Oxides are catalysts for many important chemical transformations, and they have been the subject of many decades of investigation. In some cases, significant aspects of their synthesis and of the operative catalytic mechanisms are quite well understood, while in other cases, there remain critical gaps in understanding.
Counterintuitively, this talk will focus on the former, well-understood oxide catalysts, or more specifically, on their active sites. This talk will argue that because fundamental aspects of their structure and function are generally agreed upon, they can be transplanted – in a rational way – into new materials or new reactive environments, which can lead to improved performance and new understanding.
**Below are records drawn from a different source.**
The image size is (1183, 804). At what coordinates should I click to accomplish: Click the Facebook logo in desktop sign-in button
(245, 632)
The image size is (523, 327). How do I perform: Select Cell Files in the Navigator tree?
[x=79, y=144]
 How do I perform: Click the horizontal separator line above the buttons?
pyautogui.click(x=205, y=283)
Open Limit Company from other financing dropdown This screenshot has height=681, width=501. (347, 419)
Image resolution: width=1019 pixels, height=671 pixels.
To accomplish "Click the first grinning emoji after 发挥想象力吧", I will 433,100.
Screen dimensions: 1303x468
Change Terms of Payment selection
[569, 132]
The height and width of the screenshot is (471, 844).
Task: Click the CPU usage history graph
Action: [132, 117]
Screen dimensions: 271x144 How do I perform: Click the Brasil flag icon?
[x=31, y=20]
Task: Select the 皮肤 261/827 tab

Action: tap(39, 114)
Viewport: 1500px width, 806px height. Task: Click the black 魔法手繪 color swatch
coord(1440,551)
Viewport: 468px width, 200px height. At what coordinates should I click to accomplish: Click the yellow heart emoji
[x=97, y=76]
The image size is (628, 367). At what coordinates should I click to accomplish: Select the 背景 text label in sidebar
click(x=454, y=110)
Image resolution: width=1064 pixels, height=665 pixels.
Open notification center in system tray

Three vignettes will be discussed, covering three different length scales of new environments. These length scales begin with placing a known catalyst in a very atypical reaction medium in order to carry out tandem, orthogonal catalysis. Here that means finding a catalyst to use the H2O2 byproduct found in the effluent of a microbial electrochemical cell to carry out a selective oxidation reaction.
At the next scale down, we demonstrated that the strong Brønsted acid phosphotungstic acid (PTA) could be incorporated into the pores of the Zr-based metal organic framework (MOF) NU-1000. In doing so, we created the first MOF catalyst active for alkane skeletal isomerization, (e.g. xylene isomerization). Confinement of PTA within the MOF pores led to markedly different selectivity than that of a chemically similar WOx/ZrO2 catalyst, opening up many new avenues of investigation.
Finally, we developed methods to deposit controlled amounts of silica around and over the active sites of a conventional Ti-SiO2 selective oxidation catalyst. This allows construction of confined spaces only within 1 nm of an active site, which can help lower apparent activation energies for catalysis, without negatively impacting transport to the active site. This last vignette is an example of moving beyond identification of a catalytic phenomenon (e.g. confinement effects) to beginning to be able to control it rationally in designed materials.